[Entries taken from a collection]
#####
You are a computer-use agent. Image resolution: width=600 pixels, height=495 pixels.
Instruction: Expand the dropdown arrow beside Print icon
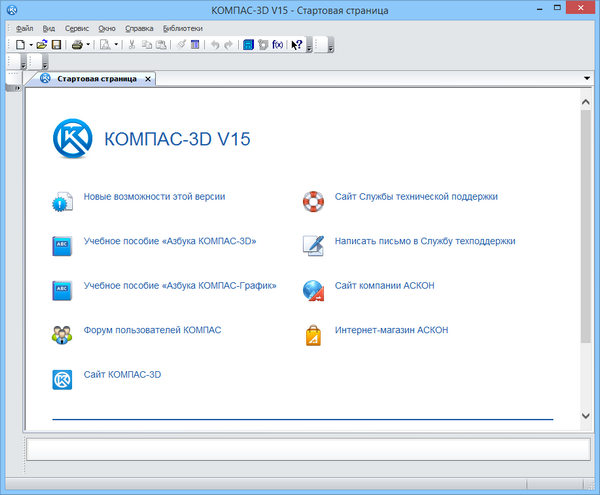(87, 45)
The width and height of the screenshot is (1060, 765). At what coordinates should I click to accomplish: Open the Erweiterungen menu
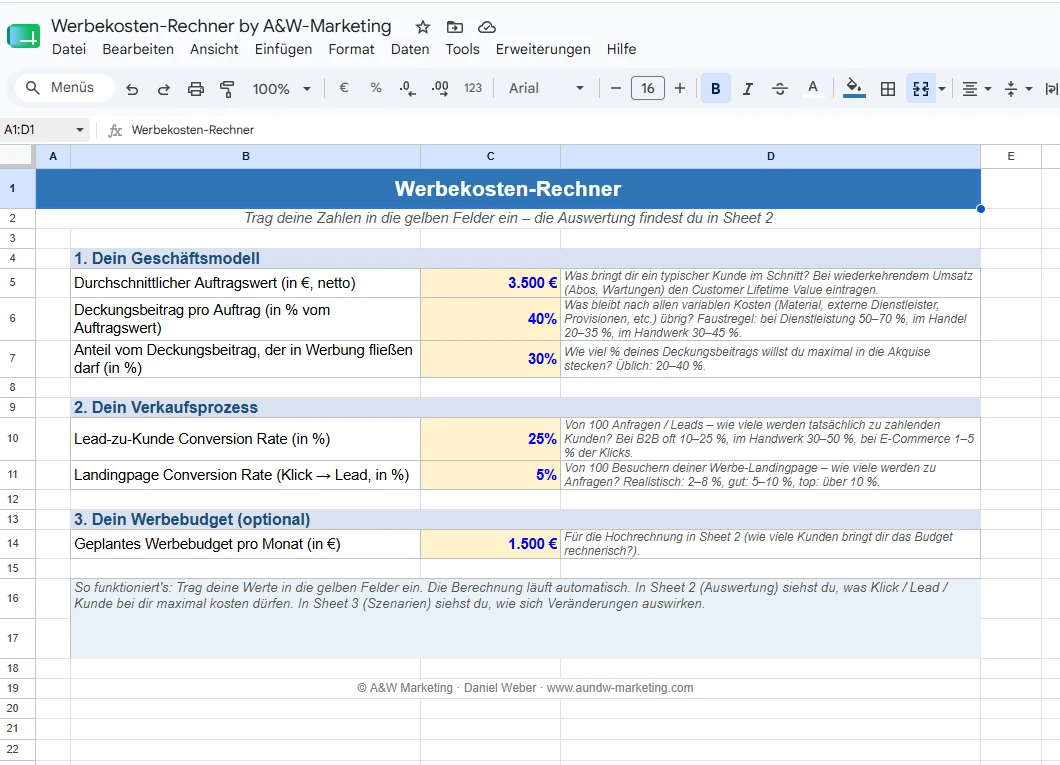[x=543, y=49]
#####
__Exercise requirements__.
Leave out the pictures, and extract exactly the lines from the one with "The width and" through the end of the records, both ends included.

__Reply to the exercise__.
The width and height of the screenshot is (1060, 765). At what coordinates should I click to accomplish: Open the Erweiterungen menu
[x=543, y=49]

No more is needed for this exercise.